Aired December 18, 2017 - 07:30   ET

THIS IS A RUSH TRANSCRIPT. THIS COPY MAY NOT BE IN ITS FINAL FORM AND MAY BE UPDATED.


[07:30:00] ALISYN CAMEROTA, CNN ANCHOR: President Trump also faced scrutiny for igniting a feud with Sgt. Johnson's grieving widow, reportedly telling her in a condolence call that Johnson quote, "knew what he signed up for."

(BEGIN VIDEO CLIP)

MYESHIA JOHNSON, WIDOW OF SGT. LA DAVID JOHNSON KILLED IN NIGER AMBUSH: The president said that he knew what he signed up for but it hurts anyways. And I was -- it made me cry because I was very angry at the tone of his voice and how he said it. He couldn't remember my husband's name.

(END VIDEO CLIP)

CAMEROTA: The president refused to back down, tweeting quote "I had a very respectful conversation with the widow of Sgt. La David Johnson and spoke his name from the beginning without hesitation."

How the ambush occurred and exactly what happened to Sgt. Johnson are still mysteries. In November, additional remains from Sgt. Johnson's body were discovered and those could provide further clues. But Johnson's family complains that they've been left in the dark.

(BEGIN VIDEO CLIP)

JOHNSON: Why couldn't I see my husband? Every time I asked to see my husband they wouldn't let me. I need to see him so I will know that that is my husband. I don't know nothing.

They won't show me a finger, a hand. I know my husband's body from head to toe and they won't let me see anything.

I don't know what's in that box. It could be empty for all I know.

(END VIDEO CLIP)

CAMEROTA: The Department of Defense expects this investigation into the attack to be completed by January.

Let's talk more about it. We have Sgt. Johnson's mother Cowanda here with us, and his sister Richshama. They both join us now.

Ladies, thank you so much for being here. We're so sorry for your loss and the ordeal that you've all gone through.

Cowanda, let me start with you. So what do you think now that the military says that Sgt. Johnson was never in enemy hands, he died in the initial firefight?

COWANDA JONES-JOHNSON, MOTHER OF SGT. LA DAVID JOHNSON: It hurts me because La David honored his job and to be told seven different stories, it really hurts me.

CAMEROTA: Let me stop you right there. You -- in other words, you have already gotten lots of stories from the military and from the commanders. Tell us some of the evolution of what they've said to you.

C. JOHNSON: I'm going to just tell you the first story that we was told as a family that La David Johnson was possibly captured and we please do not post anything on the media because it's going to interfere in his investigation.

They said that he did activate his GPS. They said he did activate his GPS and they said he was on the move.
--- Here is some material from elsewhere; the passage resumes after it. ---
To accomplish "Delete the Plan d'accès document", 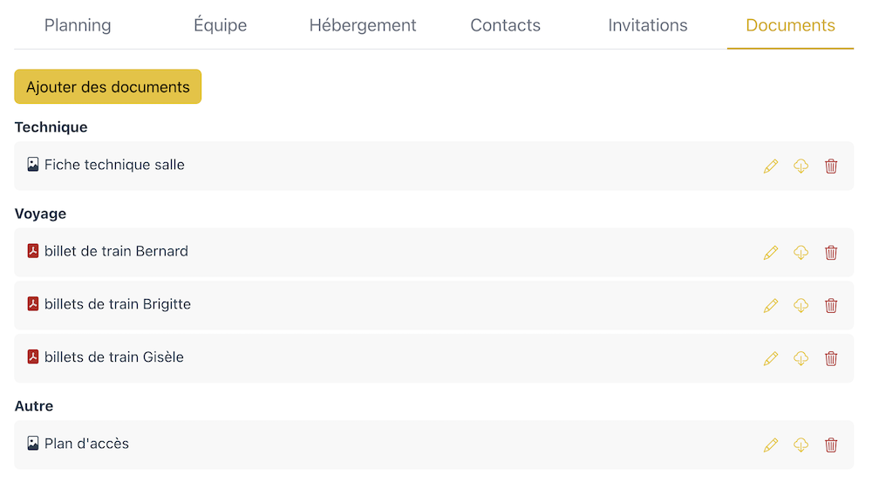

CAMEROTA: So the very first thing you heard was that he was possibly captured --

C. JOHNSON: Captured.

CAMEROTA: -- and they could see that he was on the move --

C. JOHNSON: Yes.

CAMEROTA: -- from his GPS.

C. JOHNSON: They said an elderly man out of the village came and he gave a offer. He said that we have an Army -- a United States Army soldier and they was willing to make a trade.

And later -- and later that day we got another call that stated that if they take La David -- if they took him outside of the border it wasn't going to look good for him. That was Thursday.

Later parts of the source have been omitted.